Your task:
Would it be possible to copy exactly the lines from the one containing "Open the Comments section" to the end of the entries, including both and nothing else?

Extracted data entries:

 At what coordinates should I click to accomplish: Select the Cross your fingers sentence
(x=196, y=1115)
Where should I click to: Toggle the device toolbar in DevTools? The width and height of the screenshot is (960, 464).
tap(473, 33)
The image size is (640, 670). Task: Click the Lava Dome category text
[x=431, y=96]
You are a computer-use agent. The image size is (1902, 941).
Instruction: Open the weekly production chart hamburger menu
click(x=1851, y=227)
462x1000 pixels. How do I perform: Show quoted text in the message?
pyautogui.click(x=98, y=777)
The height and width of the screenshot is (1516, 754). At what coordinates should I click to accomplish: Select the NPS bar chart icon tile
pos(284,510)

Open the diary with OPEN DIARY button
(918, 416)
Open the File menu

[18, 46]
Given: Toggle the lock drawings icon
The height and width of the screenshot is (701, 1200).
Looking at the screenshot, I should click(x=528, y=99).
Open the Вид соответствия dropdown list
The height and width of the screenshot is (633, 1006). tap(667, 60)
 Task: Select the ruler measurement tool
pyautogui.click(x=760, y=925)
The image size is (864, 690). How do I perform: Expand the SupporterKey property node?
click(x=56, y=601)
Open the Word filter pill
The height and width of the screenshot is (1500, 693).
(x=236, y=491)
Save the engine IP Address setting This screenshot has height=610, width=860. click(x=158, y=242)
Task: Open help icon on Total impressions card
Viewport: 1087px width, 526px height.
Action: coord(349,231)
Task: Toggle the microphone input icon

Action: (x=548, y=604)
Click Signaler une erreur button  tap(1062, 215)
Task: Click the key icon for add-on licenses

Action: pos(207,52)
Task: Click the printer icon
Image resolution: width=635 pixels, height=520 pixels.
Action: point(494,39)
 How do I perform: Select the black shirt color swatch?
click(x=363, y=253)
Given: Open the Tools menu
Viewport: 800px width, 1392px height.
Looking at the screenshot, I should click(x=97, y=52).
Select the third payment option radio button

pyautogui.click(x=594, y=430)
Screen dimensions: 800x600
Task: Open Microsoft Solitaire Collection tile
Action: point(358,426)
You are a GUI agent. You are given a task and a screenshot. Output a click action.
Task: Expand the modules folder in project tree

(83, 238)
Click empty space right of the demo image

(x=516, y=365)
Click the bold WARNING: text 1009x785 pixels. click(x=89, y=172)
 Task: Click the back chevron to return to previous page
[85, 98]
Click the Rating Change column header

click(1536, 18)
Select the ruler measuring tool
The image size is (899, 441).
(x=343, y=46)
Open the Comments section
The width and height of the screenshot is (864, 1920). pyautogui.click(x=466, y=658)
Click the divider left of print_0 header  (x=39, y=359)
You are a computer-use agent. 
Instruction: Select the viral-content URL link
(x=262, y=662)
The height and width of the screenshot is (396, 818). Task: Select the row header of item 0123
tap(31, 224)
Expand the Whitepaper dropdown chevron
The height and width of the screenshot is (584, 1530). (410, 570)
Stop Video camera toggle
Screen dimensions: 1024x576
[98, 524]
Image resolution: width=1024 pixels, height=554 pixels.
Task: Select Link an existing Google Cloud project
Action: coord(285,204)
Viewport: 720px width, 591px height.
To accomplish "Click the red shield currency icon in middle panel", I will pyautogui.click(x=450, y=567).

Response below:
Open the Comments section
The width and height of the screenshot is (864, 1920). pyautogui.click(x=466, y=658)
Click the divider left of print_0 header  (x=39, y=359)
You are a computer-use agent. 
Instruction: Select the viral-content URL link
(x=262, y=662)
The height and width of the screenshot is (396, 818). Task: Select the row header of item 0123
tap(31, 224)
Expand the Whitepaper dropdown chevron
The height and width of the screenshot is (584, 1530). (410, 570)
Stop Video camera toggle
Screen dimensions: 1024x576
[98, 524]
Image resolution: width=1024 pixels, height=554 pixels.
Task: Select Link an existing Google Cloud project
Action: coord(285,204)
Viewport: 720px width, 591px height.
To accomplish "Click the red shield currency icon in middle panel", I will pyautogui.click(x=450, y=567).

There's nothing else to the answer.